Let’s Work Together




Salesforce Data Access: Understanding Salesforce Data Security

In the world of customer relationship management (CRM), Salesforce stands tall. With its powerful collection of features, Salesforce empowers enterprises to streamline their sales, marketing, and customer service processes. At the heart of this CRM giant lies a very important aspect that governs the flow of information within the platform, which is data access.

Data access ensures that users interact with data at different levels, from the organization level to the record level. The data access model of Salesforce is structured in a hierarchical manner, which allows a controlled flow of information. Let’s break down the different levels of data access:


At the highest level, access to the organization-level is secured. We can restrict access to organization in four ways:

  • Only authorized users should be allowed to access the organization.
  • Password policies
  • IP ranges can be restricted for users.
  • Login hours can also be restricted.


At the object level, we can control who has access to a particular object. Object-level access determines whether users can interact with these objects at all. At object level in Salesforce, permissions to create, read, edit, and delete records of that object are decided. There are two ways to set object permissions:

Profiles: Profiles determine what permissions users have.

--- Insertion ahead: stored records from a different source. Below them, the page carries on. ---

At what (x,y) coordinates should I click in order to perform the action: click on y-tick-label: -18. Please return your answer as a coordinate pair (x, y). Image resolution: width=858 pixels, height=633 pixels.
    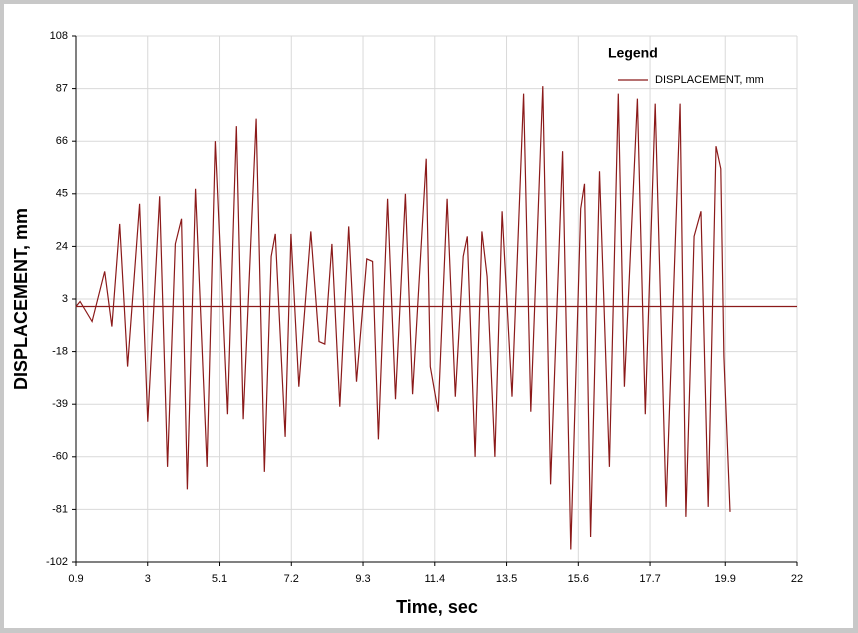
    Looking at the image, I should click on (60, 352).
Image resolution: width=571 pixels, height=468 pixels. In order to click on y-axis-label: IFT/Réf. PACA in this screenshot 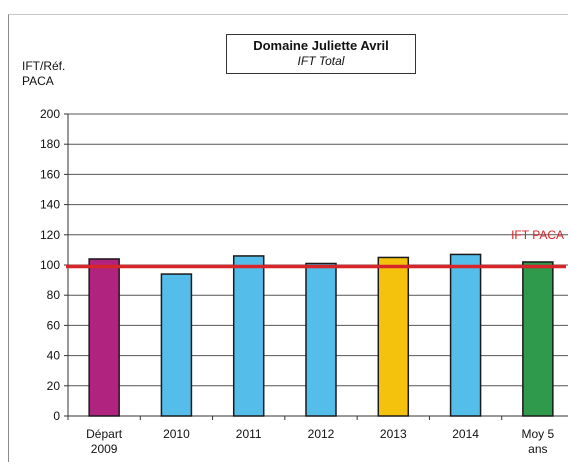, I will do `click(44, 74)`.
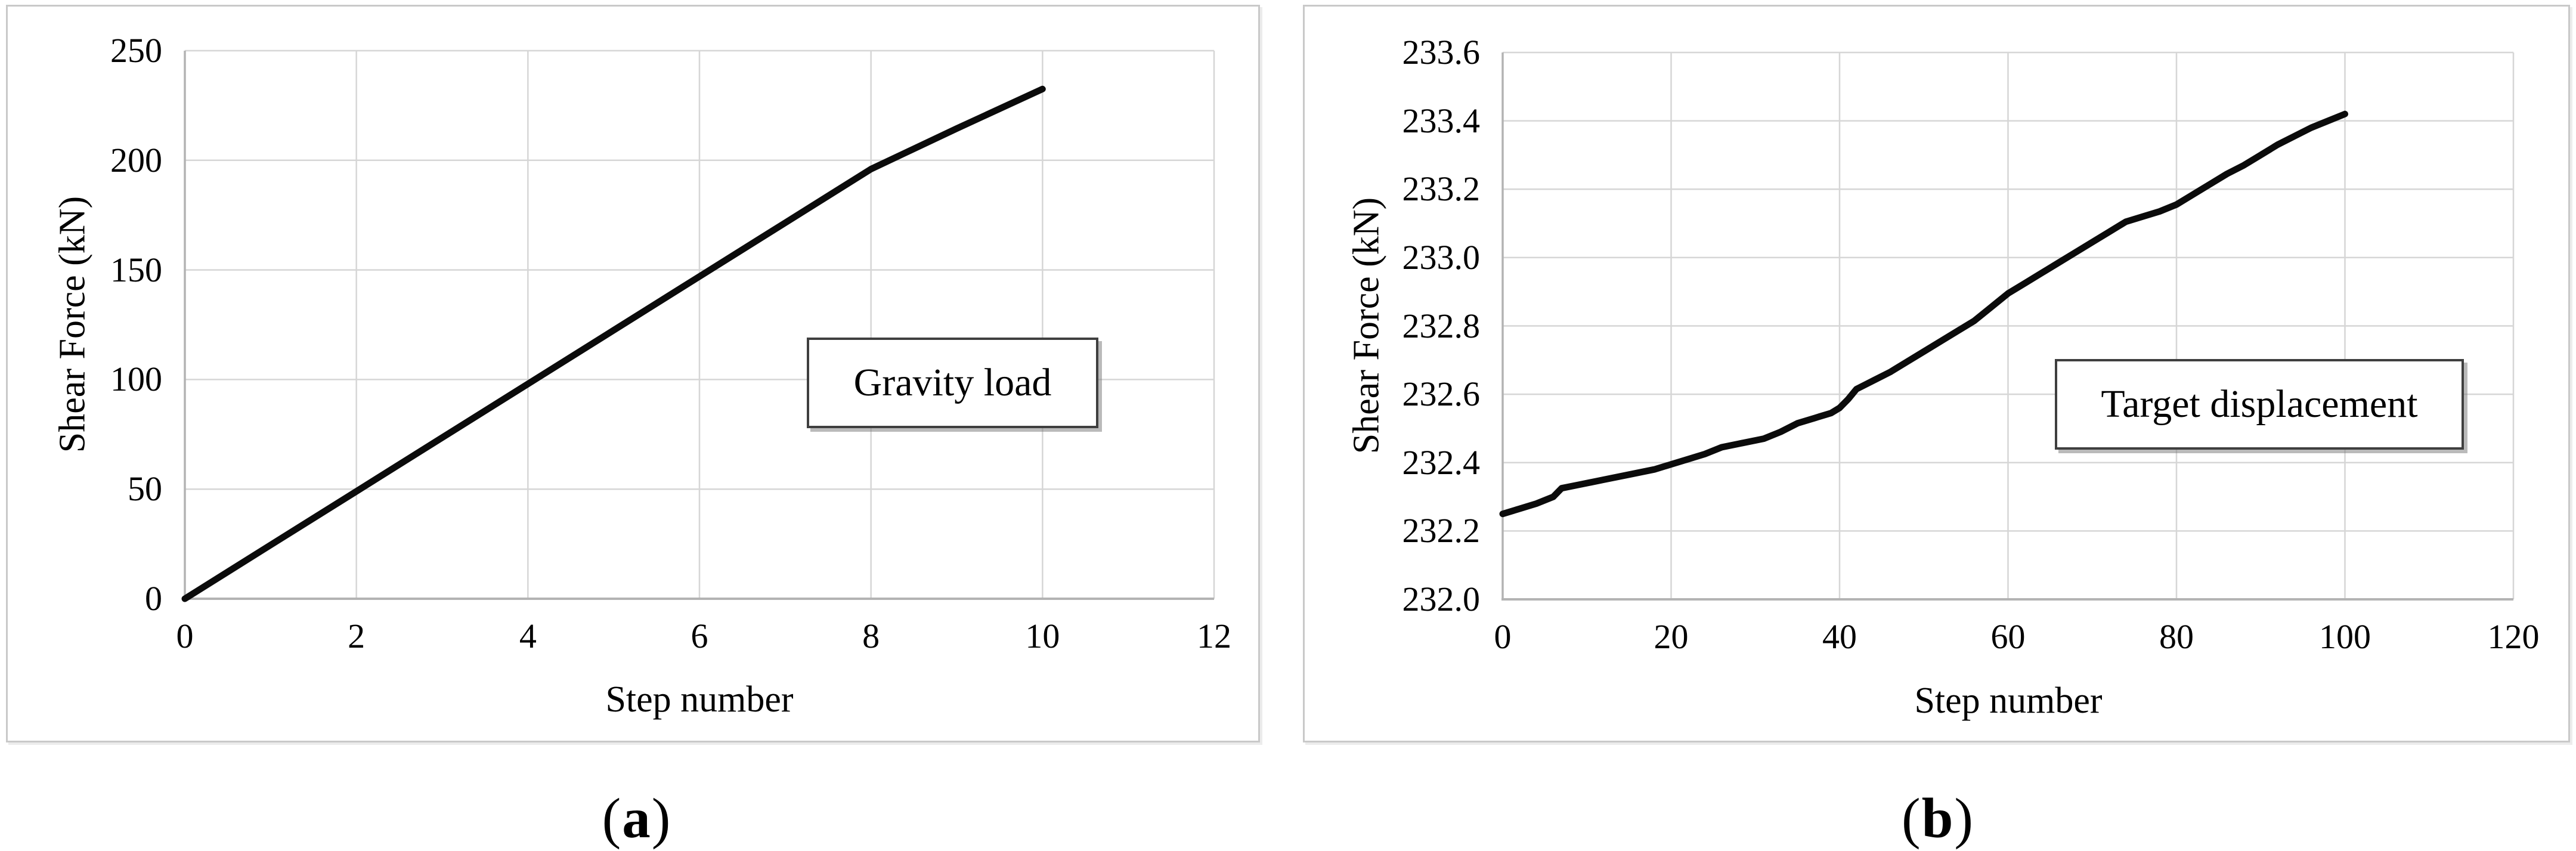  What do you see at coordinates (72, 324) in the screenshot?
I see `y-axis-title-a: Shear Force (kN)` at bounding box center [72, 324].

Permission sets: They provide additional access to a particular user or user group.


At the field level, we determine the permissions to view, edit, or delete the values for a particular field of an object. We can give access to fields of a particular object to profiles or use permission sets, but only if that user has access to that object.


At its core, record-level security in Salesforce revolves around the principle of making sure that users can only access records that they need. For example, in a recruitment app, only the interviewer should be allowed to provide feedback and not anybody else. We can achieve this using record-level access.

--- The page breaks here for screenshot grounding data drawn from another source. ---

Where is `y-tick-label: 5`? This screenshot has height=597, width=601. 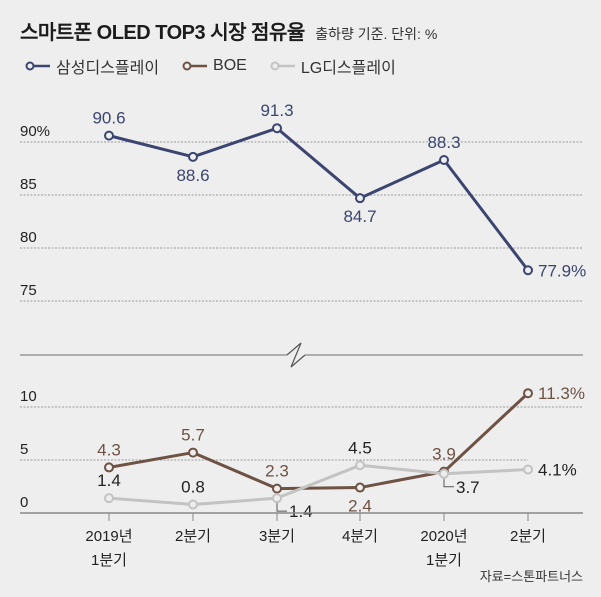 y-tick-label: 5 is located at coordinates (24, 450).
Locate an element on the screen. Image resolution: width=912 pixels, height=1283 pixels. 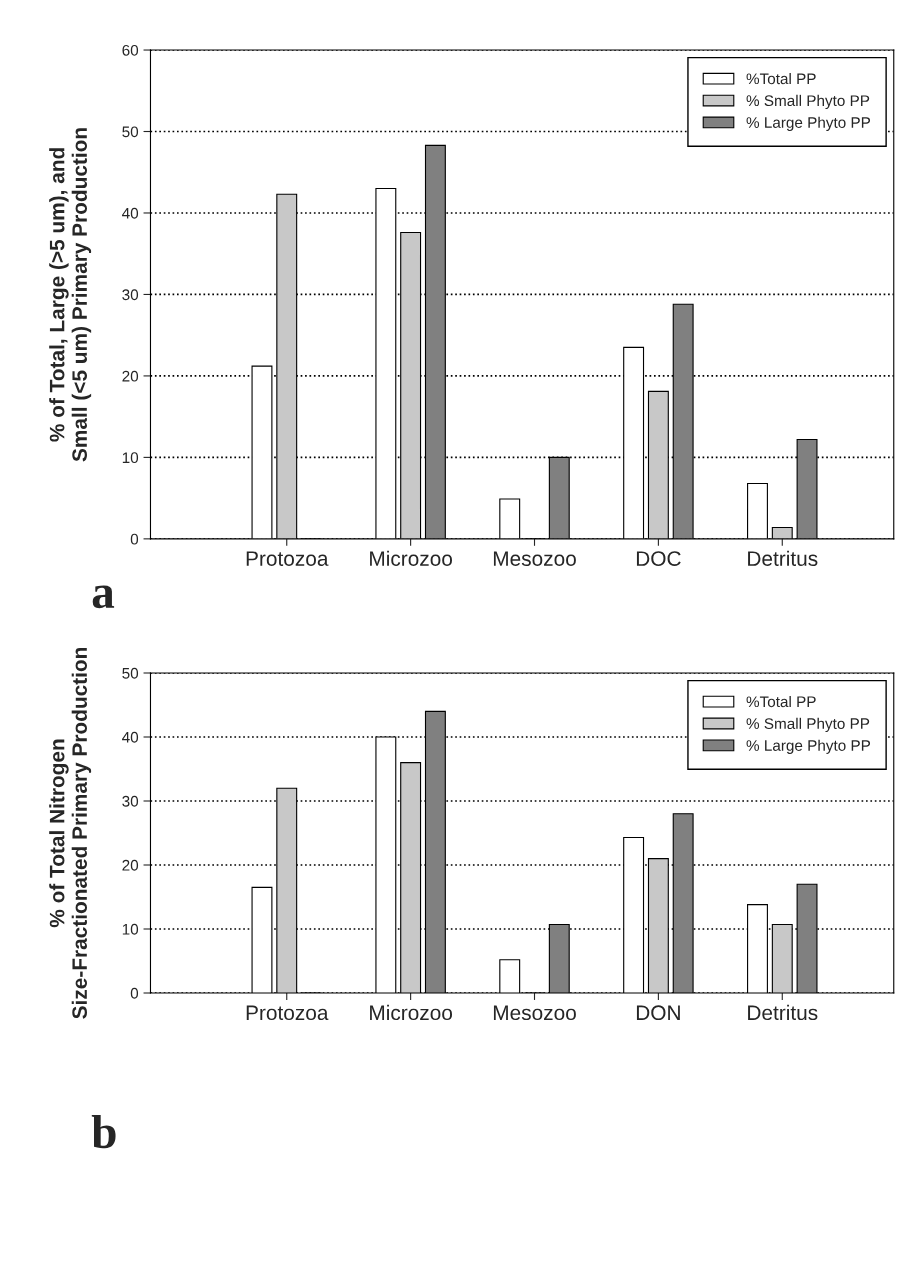
y-axis-title: % of Total, Large (>5 um), and Small (<5 um) Primary Production is located at coordinates (70, 295).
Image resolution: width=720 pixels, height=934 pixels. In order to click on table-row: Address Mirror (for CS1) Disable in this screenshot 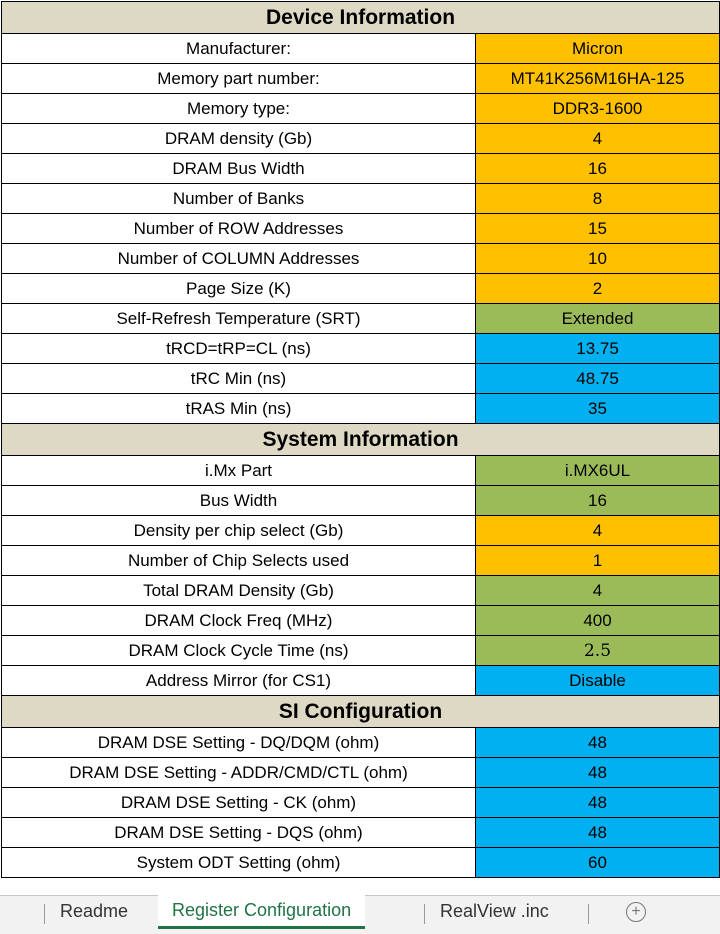, I will do `click(360, 680)`.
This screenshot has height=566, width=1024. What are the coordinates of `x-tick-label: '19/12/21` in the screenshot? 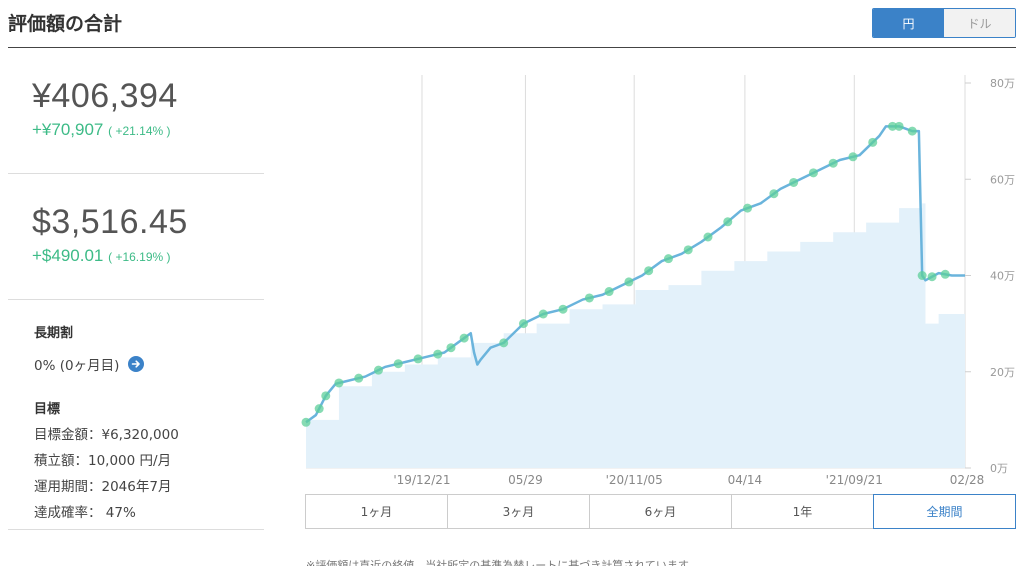 It's located at (422, 480).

We can provide record-level access in four ways: 

  1. Org-wide Default: It determines base-level access for all records of an object. We can set the organization-wide default to any three below:
    • Public Read/Write: Every user will be able to read and write on every record of that object.
    • Public Read Only: Every user will be able to read but not edit it.
    • Private: Only record owners and users above the hierarchy will be able to view or edit the records.
  2. Role hierarchy: We can allow users who are above in hierarchy to access records of the users below in hierarchy. The hierarchy in Salesforce can be different from the actual organizational chart. To use this feature, we must enable the “Grant access using hierarchies” option.
  3. Sharing Rules: In Salesforce, sharing rules provide a powerful way to automate the sharing of records based on predefined criteria. This is useful when we need to provide access to a user or group of users for particular records without compromising overall data security.
  4. Manual Sharing: For scenarios that are not covered using role hierarchy and sharing rules, we use manual sharing. Users with the necessary permissions can manually share individual records with others, allowing for flexibility in granting access on a case-by-case basis.

Mastering data access in Salesforce plays an important role in creating flexible yet secure apps. Understanding the different levels of data access helps in leveraging the full potential of Salesforce CRM while safeguarding sensitive information.